You are given two labeled and ordered rooted trees T and T' and would like to calculate the distance from T to T' , which is the minimum number of operations you can perform on T to make it equivalent to T'. For each operation you can choose to do one of three things:

1. Change the label of one node in T.
2. Delete a non-root node in T.
3. Insert a new node in T at a position somewhere below its root.

Recall the trees T and T' are ordered, which means that if a non-leaf node has c children, its children are ordered from 1 to c. That is, there is a first child, a second child, etc., all the way up to a c-th child. When we say a tree X is equivalent to a tree Y, we mean the root of X should have the same label as the root of Y, their roots should have the same number of children (call it c), and the subtree rooted at the i-th child of the root of X should be equivalent to the subtree rooted at the i-th child of the root of Y for i = 1,2,...,c.

We now describe what we mean by deletion and insertion of non-root nodes in T. When deleting a non-root node w with d children, let u be its parent and suppose w is u's i-th child.
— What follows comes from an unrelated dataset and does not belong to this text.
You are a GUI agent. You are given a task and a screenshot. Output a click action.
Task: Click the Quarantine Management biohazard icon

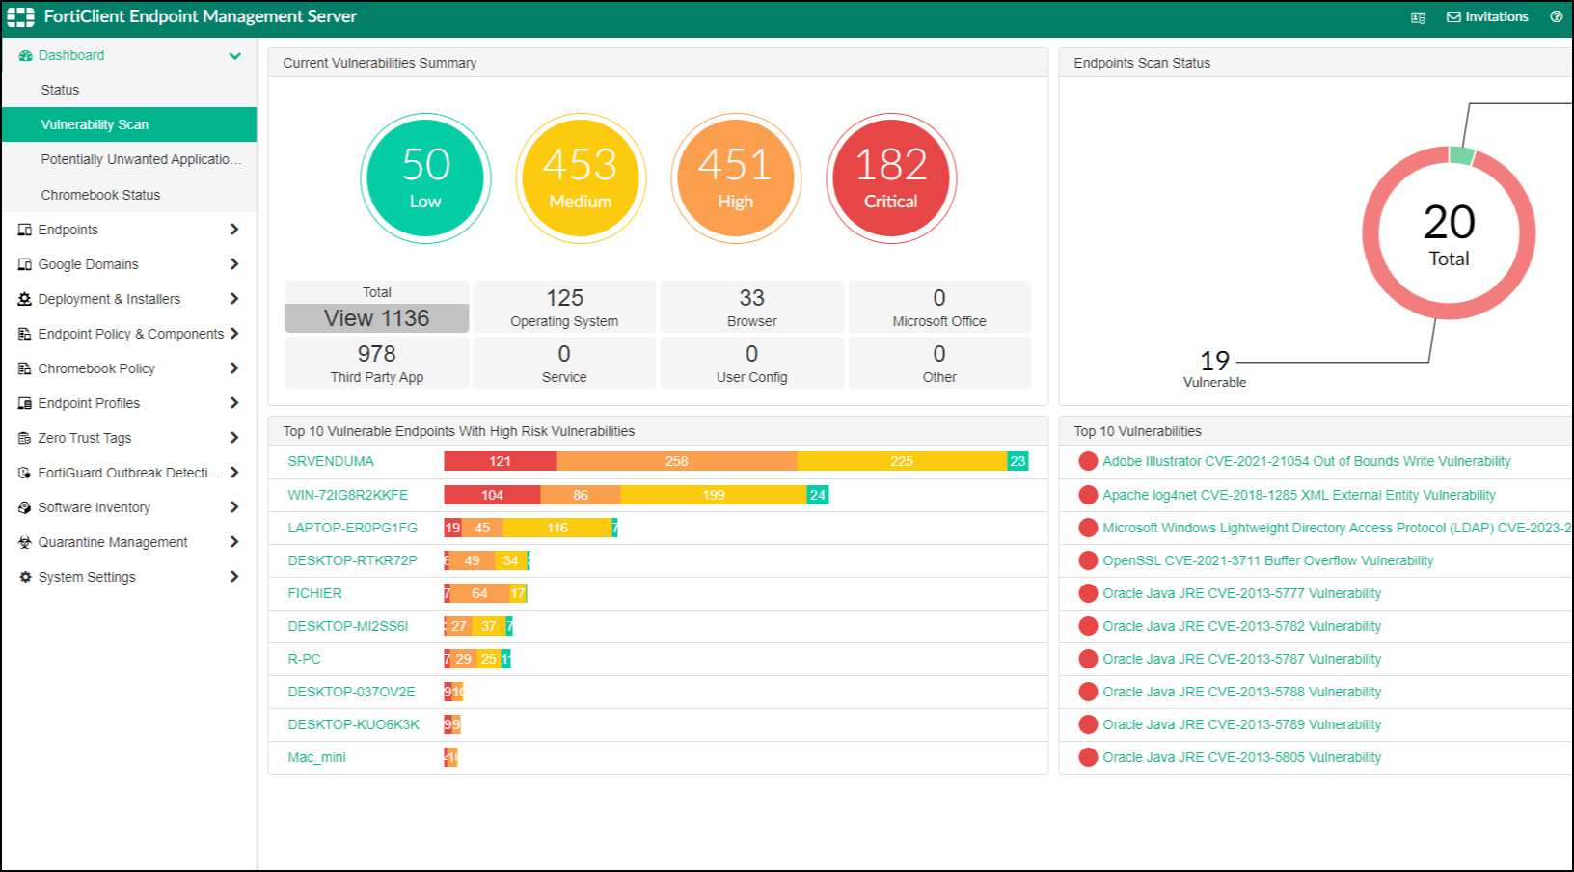click(x=25, y=542)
Then the first child of w becomes u's i-th child, the second child of w becomes u's (i+1)-st child, etc. For j<i, the j-th child of u remains the same, but for all j>i, the child which was formerly the j-th child of u now becomes its (j+d-1)-st child (they get "shifted over" due to the insertion of w's children into u's child list). To insert a non-root node w into the tree, we can choose any node u to be its parent, and we can choose any contiguous subsequence (possibly empty) of u's children to become w's children, putting w in their place. When inserting a node, we can give it any label we want at the time of insertion.

The root of T can never be deleted, and you can never insert a new node above the root to become the old root's parent. You can, however, change the label of the root.